Apply comprehensive standardization procedures including:

  • Metal disconnection
  • Normalization (charge corrections)
  • Reionization
  • Fragment handling (largest fragment selection)

standardize_smiles(smiles, ...)

Apply SMILES standardization procedures directly to a SMILES string.

fix_mol(mol)

Attempt to fix molecular structure issues automatically.

fix_valence(mol) / fix_valence_charge(mol, inplace=False)

Correct valence errors in molecular structures (charge-aware variant available).

hash_mol(mol, hash_scheme='all')

Generate a chemistry-aware hash for deduplication (requires RDKit ≥ 2022.09).

  • hash_scheme: 'all' (default), 'no_stereo', or 'no_tautomers'

Molecular Properties

reorder_atoms(mol, ...)

Ensure consistent atom ordering for the same molecule regardless of original SMILES representation.

  • Purpose: Maintain reproducible feature generation

remove_hs(mol, ...)

Remove hydrogen atoms from molecular structure.

add_hs(mol, ...)

Add explicit hydrogen atoms to molecular structure.
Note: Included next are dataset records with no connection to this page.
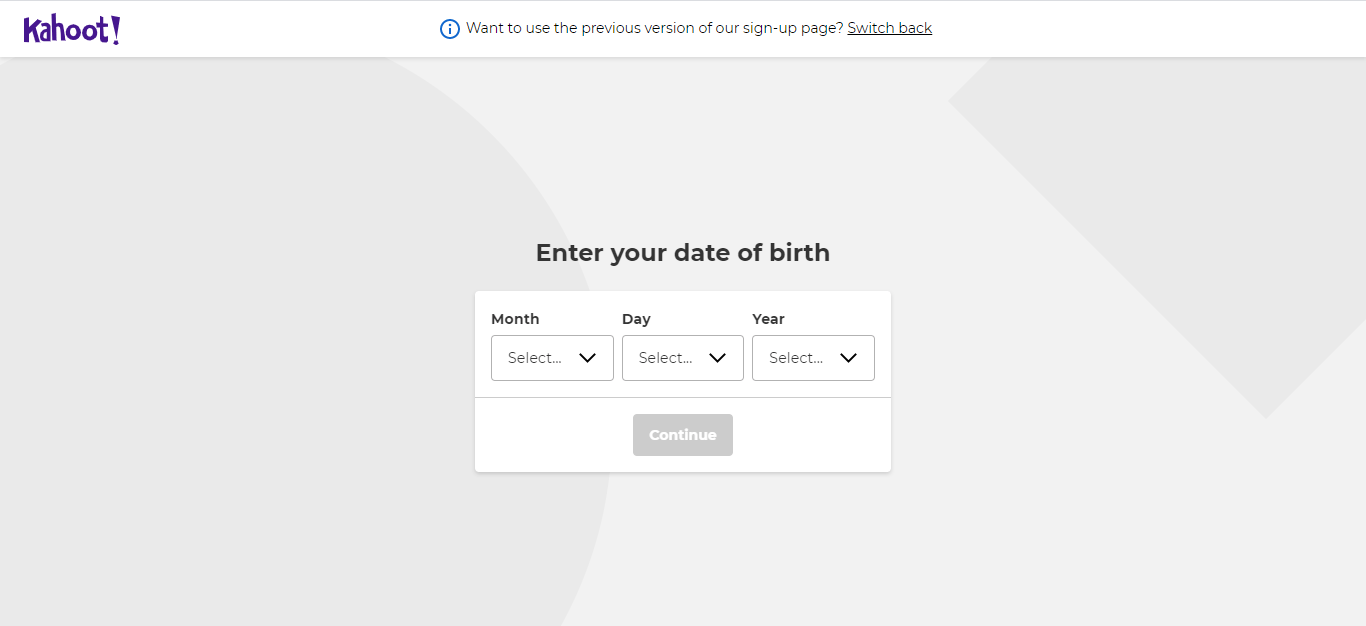Click the Kahoot! logo

72,30
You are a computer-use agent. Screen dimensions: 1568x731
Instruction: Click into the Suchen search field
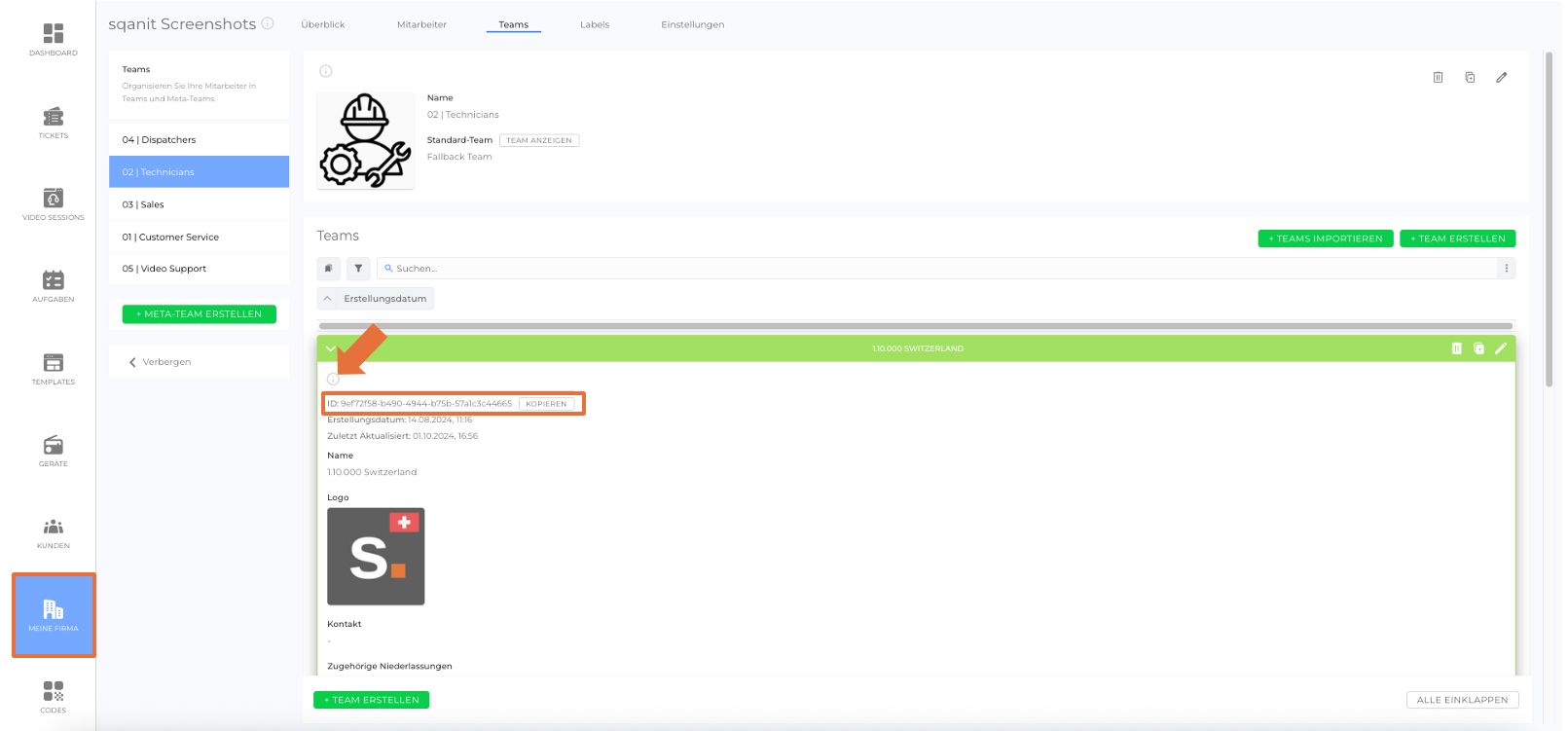(x=934, y=269)
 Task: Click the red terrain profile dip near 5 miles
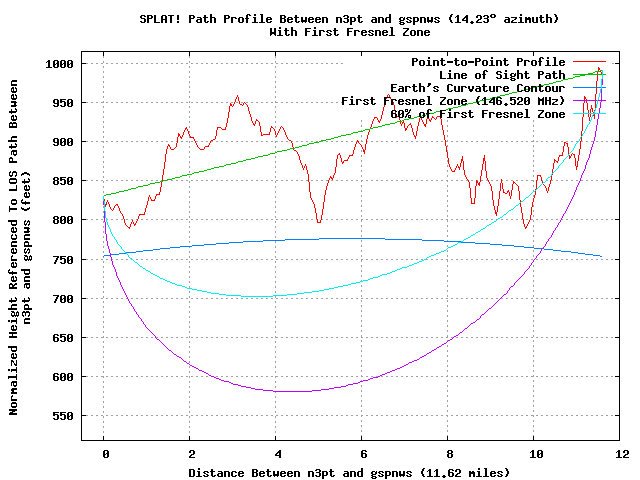point(319,222)
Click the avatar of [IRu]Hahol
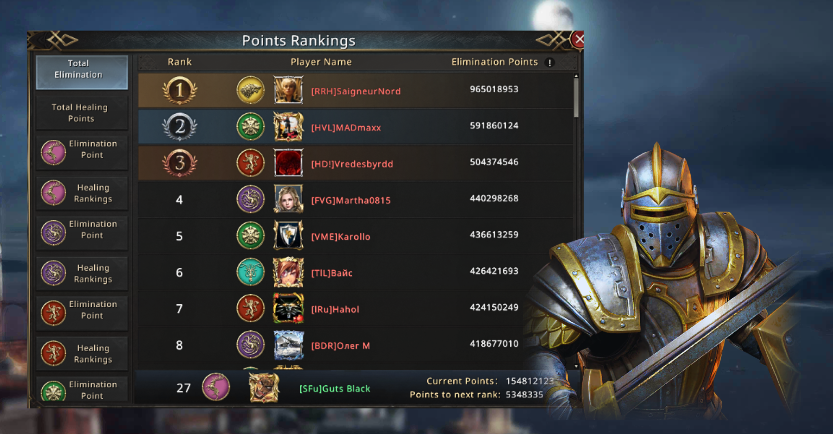The height and width of the screenshot is (434, 833). coord(288,308)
Fingerprints and Similarity

to_fp(mol, fp_type='ecfp', ...)

Generate molecular fingerprints for similarity calculations.

  • Fingerprint types:
    • 'ecfp' / 'fcfp' - Morgan fingerprints (default radius 3 for ECFP6; pass radius=2 for ECFP4)
    • 'maccs' - MACCS keys
    • 'topological' - Topological fingerprints
    • 'atompair' - Atom pair fingerprints
    • 'rdkit' - RDKit topological fingerprint
    • Count variants: 'ecfp-count', 'fcfp-count', 'atompair-count', etc.
  • Implementation: Uses RDKit rdFingerprintGenerator (datamol ≥ 0.12.5)
  • Common parameters: n_bits (default 2048), radius
  • Returns: Numpy array or RDKit fingerprint object

pdist(mols, ...)

Calculate pairwise Tanimoto distances between all molecules in a list.
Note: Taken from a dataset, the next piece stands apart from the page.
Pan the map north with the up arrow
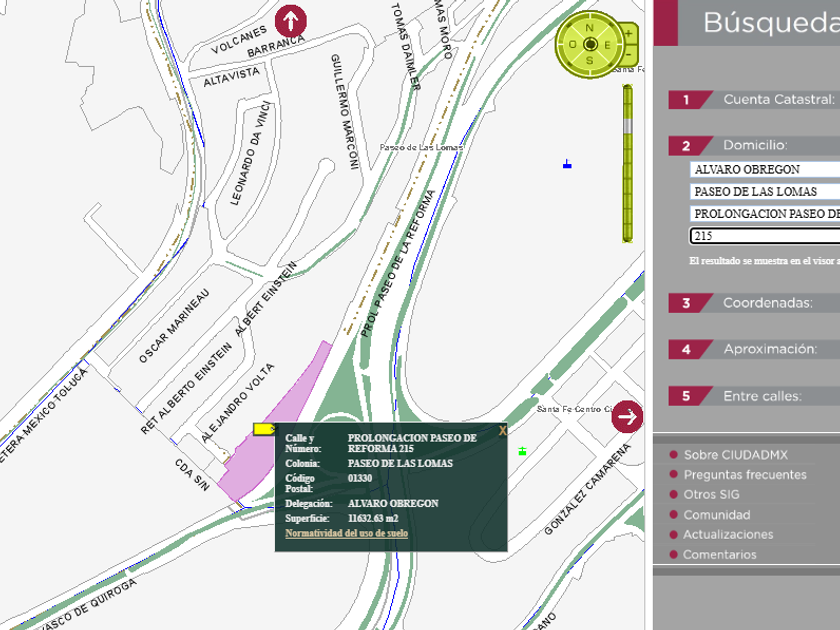The width and height of the screenshot is (840, 630). [x=290, y=21]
  • Supports: Parallel processing via n_jobs parameter
  • Returns: Distance matrix

cdist(mols1, mols2, ...)

Calculate Tanimoto distances between two sets of molecules.

Clustering and Diversity

cluster_mols(mols, cutoff=0.2, feature_fn=None, n_jobs=1)

Cluster molecules using Butina clustering algorithm.

  • Parameters:
    • cutoff: Distance threshold (default 0.2)
    • feature_fn: Custom function for molecular features
    • n_jobs: Parallelization (-1 for all cores)
  • Important: Builds full distance matrix - suitable for ~1000 structures, not for 10,000+
  • Returns: List of clusters (each cluster is a list of molecule indices)

pick_diverse(mols, npick, ...)

Select diverse subset of molecules based on fingerprint diversity.

pick_centroids(mols, npick, ...)

Select centroid molecules representing clusters.

Graph Operations

to_graph(mol)

Convert molecule to graph representation for graph-based analysis.

get_all_path_between(mol, start, end)

Find all paths between two atoms in molecular structure.

DataFrame Integration

to_df(mols, smiles_column='smiles', mol_column='mol')

Convert list of molecules to pandas DataFrame.

from_df(df, smiles_column='smiles', mol_column='mol')

Convert pandas DataFrame to list of molecules.